Bobcat, our test automation framework - it's been a long road since it was created and released as an open-source project. Now the time has come to send our fierce cat for a well-deserved retirement.
Before we created Bobcat, we had worked for many years with similar tools. As the platforms we built were centered around reusable components, we found ourselves in need of easier ways to compose page objects and, ultimately, represent key user journeys. Finally, we decided to merge our knowledge and experience to create one tool to help us with our automated testing.
Our goal was to create a maintainable, stable, and scalable framework. We wanted to help not only to test our pages but also to test AEM authoring.
We decided to use Selenium which was the most advanced tool for such goals in those days. We also used Guice for dependency injection and the Page Object pattern. It was not an easy task, but finally, Bobcat was born.

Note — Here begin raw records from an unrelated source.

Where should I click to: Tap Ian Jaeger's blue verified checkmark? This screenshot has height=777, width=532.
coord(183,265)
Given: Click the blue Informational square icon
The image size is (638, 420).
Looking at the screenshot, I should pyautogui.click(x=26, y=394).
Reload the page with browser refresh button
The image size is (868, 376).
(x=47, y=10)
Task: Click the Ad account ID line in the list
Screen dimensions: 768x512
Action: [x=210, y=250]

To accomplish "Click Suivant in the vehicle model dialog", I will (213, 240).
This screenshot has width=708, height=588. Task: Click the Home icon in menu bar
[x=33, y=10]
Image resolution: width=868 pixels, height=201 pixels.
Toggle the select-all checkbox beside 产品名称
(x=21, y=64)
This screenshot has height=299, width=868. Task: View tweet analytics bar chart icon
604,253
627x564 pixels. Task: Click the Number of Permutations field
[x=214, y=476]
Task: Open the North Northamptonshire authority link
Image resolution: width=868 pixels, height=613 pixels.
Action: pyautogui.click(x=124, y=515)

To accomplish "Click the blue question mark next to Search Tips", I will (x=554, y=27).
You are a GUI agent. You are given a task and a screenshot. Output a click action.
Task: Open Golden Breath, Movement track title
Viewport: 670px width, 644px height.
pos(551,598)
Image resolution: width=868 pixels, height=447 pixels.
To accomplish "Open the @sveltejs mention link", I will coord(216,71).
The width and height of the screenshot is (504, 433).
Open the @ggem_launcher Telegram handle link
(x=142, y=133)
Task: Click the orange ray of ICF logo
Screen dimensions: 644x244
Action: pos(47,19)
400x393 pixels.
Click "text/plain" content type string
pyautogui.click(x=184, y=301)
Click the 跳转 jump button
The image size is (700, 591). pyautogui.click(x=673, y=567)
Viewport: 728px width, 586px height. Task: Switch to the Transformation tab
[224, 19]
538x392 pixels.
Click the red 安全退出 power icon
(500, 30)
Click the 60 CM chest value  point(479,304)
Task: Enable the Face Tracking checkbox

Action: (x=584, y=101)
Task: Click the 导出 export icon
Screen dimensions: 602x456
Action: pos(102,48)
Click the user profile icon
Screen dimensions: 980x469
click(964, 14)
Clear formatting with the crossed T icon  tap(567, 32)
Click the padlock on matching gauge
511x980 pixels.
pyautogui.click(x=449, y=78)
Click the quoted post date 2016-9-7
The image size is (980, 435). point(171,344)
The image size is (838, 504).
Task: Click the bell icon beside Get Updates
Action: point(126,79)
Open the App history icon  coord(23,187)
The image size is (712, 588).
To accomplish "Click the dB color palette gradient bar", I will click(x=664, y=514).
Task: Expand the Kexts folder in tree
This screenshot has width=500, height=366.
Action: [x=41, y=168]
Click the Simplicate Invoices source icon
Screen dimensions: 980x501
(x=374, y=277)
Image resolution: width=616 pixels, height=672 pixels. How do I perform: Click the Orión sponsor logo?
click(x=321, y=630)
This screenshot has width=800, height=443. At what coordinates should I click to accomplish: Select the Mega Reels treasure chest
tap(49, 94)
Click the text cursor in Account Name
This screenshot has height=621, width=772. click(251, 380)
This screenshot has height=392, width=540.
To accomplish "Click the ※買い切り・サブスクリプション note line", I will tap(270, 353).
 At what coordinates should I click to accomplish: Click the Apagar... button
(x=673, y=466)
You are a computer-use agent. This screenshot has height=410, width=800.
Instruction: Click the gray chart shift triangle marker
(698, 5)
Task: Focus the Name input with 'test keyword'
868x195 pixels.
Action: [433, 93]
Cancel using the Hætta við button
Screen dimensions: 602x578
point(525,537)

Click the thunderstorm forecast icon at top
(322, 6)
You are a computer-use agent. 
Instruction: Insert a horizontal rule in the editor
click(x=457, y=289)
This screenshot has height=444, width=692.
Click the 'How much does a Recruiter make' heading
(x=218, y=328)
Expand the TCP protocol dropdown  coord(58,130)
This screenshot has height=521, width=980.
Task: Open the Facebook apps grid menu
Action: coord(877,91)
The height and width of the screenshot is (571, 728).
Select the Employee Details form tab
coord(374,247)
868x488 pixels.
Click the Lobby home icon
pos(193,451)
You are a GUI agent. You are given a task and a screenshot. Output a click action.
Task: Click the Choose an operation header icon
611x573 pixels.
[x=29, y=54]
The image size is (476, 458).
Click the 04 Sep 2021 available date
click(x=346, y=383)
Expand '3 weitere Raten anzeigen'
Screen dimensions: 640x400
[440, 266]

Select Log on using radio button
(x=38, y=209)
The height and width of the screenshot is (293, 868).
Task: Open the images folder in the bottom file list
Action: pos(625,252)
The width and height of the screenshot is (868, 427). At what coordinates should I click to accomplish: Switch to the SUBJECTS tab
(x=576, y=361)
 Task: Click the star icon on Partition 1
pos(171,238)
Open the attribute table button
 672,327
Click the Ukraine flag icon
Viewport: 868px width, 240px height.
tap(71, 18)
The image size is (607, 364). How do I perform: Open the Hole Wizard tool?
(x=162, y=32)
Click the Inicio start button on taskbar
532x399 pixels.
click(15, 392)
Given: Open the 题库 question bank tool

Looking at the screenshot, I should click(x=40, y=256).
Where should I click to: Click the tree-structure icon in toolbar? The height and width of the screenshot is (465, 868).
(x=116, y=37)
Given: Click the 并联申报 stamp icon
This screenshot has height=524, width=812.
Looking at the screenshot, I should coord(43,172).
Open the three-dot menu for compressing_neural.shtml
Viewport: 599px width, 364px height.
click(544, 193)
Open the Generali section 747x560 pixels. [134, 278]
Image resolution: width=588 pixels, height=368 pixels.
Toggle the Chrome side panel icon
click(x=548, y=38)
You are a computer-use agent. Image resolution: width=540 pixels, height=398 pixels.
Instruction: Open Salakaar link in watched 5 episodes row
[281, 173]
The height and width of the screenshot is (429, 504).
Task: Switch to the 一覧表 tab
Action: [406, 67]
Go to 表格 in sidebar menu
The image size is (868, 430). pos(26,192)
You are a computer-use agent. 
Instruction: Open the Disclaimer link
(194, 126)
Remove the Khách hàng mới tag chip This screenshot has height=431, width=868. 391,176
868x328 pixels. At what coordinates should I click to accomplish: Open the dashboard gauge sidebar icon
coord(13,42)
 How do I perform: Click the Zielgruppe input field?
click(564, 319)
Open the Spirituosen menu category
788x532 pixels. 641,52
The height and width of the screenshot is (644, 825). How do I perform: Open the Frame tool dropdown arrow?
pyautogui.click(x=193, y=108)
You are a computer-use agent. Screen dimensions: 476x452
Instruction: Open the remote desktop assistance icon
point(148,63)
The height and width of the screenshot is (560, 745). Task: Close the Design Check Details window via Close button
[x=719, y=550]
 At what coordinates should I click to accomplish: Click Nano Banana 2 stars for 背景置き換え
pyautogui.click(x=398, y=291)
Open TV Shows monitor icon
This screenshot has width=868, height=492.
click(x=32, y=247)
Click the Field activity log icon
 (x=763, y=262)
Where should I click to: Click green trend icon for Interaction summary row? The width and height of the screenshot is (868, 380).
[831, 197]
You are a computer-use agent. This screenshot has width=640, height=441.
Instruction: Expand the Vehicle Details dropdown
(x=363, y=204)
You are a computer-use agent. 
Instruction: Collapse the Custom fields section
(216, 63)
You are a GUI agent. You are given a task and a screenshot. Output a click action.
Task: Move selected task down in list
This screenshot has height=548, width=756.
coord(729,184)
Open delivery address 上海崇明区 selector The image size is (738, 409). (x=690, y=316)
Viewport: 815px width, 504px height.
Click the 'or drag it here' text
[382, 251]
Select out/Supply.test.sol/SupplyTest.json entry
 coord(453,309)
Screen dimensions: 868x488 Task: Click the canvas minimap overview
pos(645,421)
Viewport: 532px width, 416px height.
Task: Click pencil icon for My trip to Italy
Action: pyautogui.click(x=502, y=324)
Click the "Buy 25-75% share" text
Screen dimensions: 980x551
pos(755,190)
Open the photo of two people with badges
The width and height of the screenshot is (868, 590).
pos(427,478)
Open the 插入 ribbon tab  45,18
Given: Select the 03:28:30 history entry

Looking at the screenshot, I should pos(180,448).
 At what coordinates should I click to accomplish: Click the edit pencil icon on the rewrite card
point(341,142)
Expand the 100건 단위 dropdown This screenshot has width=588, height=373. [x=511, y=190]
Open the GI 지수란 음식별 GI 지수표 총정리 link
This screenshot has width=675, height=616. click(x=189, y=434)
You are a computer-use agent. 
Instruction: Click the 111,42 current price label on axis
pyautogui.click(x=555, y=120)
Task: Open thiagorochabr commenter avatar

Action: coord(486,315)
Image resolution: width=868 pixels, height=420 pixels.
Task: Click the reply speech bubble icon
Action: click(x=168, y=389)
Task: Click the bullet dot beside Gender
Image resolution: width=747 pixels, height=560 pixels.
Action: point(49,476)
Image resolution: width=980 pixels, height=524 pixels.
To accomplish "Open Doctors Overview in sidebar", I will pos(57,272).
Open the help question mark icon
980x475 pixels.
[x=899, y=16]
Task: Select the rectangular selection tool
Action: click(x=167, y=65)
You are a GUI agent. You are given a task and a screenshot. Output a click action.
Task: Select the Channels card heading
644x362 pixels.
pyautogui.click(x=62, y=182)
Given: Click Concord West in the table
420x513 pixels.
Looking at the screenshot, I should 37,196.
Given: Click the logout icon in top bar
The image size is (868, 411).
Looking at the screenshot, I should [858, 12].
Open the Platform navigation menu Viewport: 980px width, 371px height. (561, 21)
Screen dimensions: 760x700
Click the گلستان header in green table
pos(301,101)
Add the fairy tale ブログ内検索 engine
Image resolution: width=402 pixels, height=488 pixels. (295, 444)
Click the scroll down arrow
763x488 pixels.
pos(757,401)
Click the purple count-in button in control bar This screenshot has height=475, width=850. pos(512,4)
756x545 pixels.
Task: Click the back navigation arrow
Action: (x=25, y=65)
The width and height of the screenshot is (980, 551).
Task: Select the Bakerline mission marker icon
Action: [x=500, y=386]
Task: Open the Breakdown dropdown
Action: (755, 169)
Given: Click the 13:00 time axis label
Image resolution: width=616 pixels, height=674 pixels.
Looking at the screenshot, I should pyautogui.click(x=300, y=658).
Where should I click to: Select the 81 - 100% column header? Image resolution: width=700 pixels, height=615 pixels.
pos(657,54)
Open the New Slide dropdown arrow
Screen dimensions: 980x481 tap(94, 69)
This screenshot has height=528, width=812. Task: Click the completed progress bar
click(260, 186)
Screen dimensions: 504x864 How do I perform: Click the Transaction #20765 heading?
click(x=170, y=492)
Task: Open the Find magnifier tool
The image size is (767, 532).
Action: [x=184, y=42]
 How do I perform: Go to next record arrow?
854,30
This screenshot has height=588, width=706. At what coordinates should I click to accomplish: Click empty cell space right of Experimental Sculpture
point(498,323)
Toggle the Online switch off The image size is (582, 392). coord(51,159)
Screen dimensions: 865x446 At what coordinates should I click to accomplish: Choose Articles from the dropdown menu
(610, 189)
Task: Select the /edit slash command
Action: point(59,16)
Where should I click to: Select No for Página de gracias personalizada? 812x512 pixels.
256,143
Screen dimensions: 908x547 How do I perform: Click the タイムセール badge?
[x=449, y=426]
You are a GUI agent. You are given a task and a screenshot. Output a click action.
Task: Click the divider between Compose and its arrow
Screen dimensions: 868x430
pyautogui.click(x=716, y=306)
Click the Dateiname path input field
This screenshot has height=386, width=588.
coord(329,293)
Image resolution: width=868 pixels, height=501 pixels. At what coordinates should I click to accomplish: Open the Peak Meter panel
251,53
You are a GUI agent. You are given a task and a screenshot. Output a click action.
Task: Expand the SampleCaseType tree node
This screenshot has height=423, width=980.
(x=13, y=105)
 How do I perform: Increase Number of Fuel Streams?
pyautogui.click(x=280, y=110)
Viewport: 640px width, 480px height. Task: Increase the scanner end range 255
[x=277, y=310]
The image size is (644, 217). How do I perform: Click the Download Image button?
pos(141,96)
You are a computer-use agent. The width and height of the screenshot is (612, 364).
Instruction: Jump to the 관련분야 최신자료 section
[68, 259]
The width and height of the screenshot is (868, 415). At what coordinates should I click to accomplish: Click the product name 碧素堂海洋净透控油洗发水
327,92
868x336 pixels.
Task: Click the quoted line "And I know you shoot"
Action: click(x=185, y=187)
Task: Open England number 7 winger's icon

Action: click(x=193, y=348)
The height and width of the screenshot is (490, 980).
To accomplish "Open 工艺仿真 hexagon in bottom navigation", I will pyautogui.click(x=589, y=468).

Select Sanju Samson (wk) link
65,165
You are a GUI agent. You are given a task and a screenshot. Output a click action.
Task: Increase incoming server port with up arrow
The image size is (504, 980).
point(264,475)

Since then, it has undergone many changes and a lot of development:
- going open-source
- keeping up with new AEM versions
- moving to Selenium 3 and JUnit 5
- incorporating new ideas to make the creation of automated tests easier
It was a great adventure and learning experience, but all good things come to an end.
The world of test automation has changed since the first version of Bobcat was released. New ideas and approaches (like Cypress) have become more and more popular with more functionality and larger communities behind them. Even in the Selenium environment, more mature and powerful frameworks were developed (Selenide, Serenity, webdriver.io, to name only a few).
Bobcat core code has aged and keeping up with new requirements and new Selenium versions (incoming 4.0) would require a lot of effort. It wouldn't be a simple refactor but many core features would have to be written from scratch.
The last reason is quite simple. We, the maintainers, have chosen to concentrate on new challenges ahead.
Bobcat is still here, the code, documentation, but there won't be any future updates or releases. Version 2.3.0 is the last one. The framework should work as long as browsers support Selenium 3.
At the time of writing of this post, Selenium 4 is still in beta. Although there's no clear road map yet, at some point, it will become widely adopted and support for Selenium 3 by major browsers may be dropped. If you're using Bobcat, you can use this time to adjust. One option would be to fork Bobcat (the beauty of open-source projects) and maintain it. Alternatively, you could plan a migration to another framework.
As mentioned earlier, it was a great adventure but for our incarnation of Bobcat, it is the end of the road.